I am not here to tell OMV or Austrians how to do business. I am not here to criticize the statement of Austrian Foreign Minister, Ursula Plassni that OMV has the right to do business with Iran. I am not here as either a policy analysts or politician.
If OMV chooses to enter into a business relationship with Iran, whether or not sanctioned by the United Nations, then at least the public should be aware of the true nature of this business partner. I am simply here as a surviving witness to the Iranian regime’s atrocities who sincerely believes this deal is not in the interest of Austria and the West. The Iranian people asked me to deliver this message and ask you, after hearing this presentation, to scratch your conscience. I am going to show you photographic proof of the brutality of the Iranian regime towards those it has declared an enemy of the state.
I ask OMV to balance profits against the lives of hundreds of thousands of Iranian women and children.
If you care about human rights or if you have a child of your own, think how heart rending it would be to see your child always hungry or, worse, summarily hoisted on a public lamppost for a meaningless infraction of a mullah’s non-Islamic dictate.
I would want the government and people of Austria, and indeed all of Europe to ask themselves: by supporting the OMV deal or any similar business undertaking by European countries, am I doing something that will help the brutal Iranian regime continue to oppress its citizens?
These points are from OMV own mission statement page:
We supply millions of people with transportation and heating fuels and with goods and services to produce everyday consumer products.
How is that going to benefit the Iranian people when the government of Iran is rationing gasoline used by millions of car owners? Iranian gas stations have already been equipped with “smart gas cards” but only those cars less than 5 years old can use them. Beginning June 2007, rationed gas will cost 100 Tomans (9 cents US) per liter. This may not sound like much until you consider that in a nation where the average income is only $90 US per month. It also means will take 1/16 of their monthly income to fill heir gas tank each time.
We put people first. Our growth comes from a service led approach, and from a strong sense of responsibility to our customers, stockholders, employees, and to the environment and society.

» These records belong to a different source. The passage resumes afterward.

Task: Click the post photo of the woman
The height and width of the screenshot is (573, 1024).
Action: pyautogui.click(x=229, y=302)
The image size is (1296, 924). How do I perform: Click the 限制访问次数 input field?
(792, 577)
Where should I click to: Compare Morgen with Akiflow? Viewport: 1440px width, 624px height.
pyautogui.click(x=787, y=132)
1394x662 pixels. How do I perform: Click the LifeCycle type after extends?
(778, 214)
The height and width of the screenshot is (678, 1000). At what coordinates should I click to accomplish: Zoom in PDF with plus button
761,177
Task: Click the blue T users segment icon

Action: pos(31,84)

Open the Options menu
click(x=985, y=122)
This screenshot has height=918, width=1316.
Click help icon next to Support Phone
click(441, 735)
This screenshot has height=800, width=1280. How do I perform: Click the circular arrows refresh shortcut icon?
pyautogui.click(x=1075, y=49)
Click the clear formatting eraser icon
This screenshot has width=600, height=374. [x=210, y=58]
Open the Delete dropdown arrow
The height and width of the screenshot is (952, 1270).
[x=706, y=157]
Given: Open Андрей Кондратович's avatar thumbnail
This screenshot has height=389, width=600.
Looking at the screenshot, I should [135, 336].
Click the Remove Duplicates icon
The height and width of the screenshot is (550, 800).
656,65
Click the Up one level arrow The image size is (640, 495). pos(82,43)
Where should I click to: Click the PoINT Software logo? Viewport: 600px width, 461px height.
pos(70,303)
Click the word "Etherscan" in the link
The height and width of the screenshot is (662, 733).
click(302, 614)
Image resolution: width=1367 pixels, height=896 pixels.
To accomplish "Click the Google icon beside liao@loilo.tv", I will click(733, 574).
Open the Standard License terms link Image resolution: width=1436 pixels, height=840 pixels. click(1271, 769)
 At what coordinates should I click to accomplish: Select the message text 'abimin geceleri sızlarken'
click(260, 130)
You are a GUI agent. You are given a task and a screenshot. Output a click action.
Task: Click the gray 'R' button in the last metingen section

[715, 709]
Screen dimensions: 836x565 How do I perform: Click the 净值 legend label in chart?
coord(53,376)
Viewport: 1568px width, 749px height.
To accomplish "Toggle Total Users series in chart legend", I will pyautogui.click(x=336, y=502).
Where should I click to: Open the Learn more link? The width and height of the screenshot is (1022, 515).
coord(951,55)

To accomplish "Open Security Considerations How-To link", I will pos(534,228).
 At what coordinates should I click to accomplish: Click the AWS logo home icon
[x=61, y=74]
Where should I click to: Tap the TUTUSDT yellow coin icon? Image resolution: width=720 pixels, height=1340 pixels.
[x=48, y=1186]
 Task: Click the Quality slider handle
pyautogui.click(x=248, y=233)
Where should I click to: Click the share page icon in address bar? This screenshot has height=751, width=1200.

Can we ask, OMV, which people are you putting first?
Do innocent victims of terrorists groups supported by Iran have less value? We shouldn’t forget the UK sailor hostage crisis. It ended bloodlessly this time but, as Persians say, “Luck doesn’t knock on your door twice.” Can we really think that this regime, with its track record of human rights abuse, is going to change?
We promote open-minded attitudes among our workforce and require them to respect universal values.
How is OMV being open minded when they know the money they invest in Iran will directly benefit the oppressive Iranian regime? It will be used to arrest Iranian men and women protestors, rape women protestors and prisoners and hang raped teenage girls for losing their chastity. To illustrate a few of these “crimes”, I want to draw your attention to a PowerPoint presentation and video clips, all placed on YouTube by the Iranians outside Iran because YouTube has been shut down in Iran.
---- Power point
Now, after watching this presentation, please consider: how is it possible to have a great deal with the Iranians on one hand and be a target on the other?
The OMV deal will create more enemies for Europe than ten times the profit will fix.
The money the OMV deal will supply the Iranian regime will not benefit Iranian women and children or education or advancement of the great culture of Persia. Instead, it will buy more ammunition and will harbor and support terrorists. Every terrorist, from Hezbollah to elite members of Al-Qaeda, will get a free pass to Iranian universities to learn the latest tricks of making street bombs. Iranian children will be brain washed daily to hate, not only the usual enemy, Americans and Israelis, but also Europeans and, yes, even Austrians. You may not have heard or heard of the Iranian regime publicly shunning or cursing you- but I have.
Your lives in Europe may seem safe and far away from the chaos of Iraq, Afghanistan and the rest of the Middle East but you can be sure that the ranks of Radical Islamists are growing daily in the heart of Europe. The United Kingdom, France, Germany and Spain have already suffered the result. When you help a regime such as Iran, perhaps not intentionally but you are helping wash the money soaked in the blood of millions, including Iranian women and children.
Do you know that, every day, millions of children in the schools of Iran, shout “Death to Europeans?” Do you know that at least ten thousand suicide bombers are ready, awaiting the order of Ayatollah Khamani, to wear their vest bombs into your midst. Home grown terrorists, followers of radicals, such as Khamani & Ahmdinejad, are poised, to attack selected targets in the heart of your countries. Do you know that the government of Iran teaches the very same hate and principles that Bin Laden does? Every religion, other than Islam, is ostracized in Iran.
At the beginning of my speech I said I am a practicing Muslim. I am not here to defame Islam but to lament its perversion, which slaughters the innocent of every religion and background in the name of God. Austrians surely remember the last man to kill millions of people in the name of his perverted notion of superiority. Take your enemy for face value. Take him seriously.
Every deal you make with Iran worsens the lives of Iranian women, children and political prisoners and makes it more difficult to save them from death and starvation.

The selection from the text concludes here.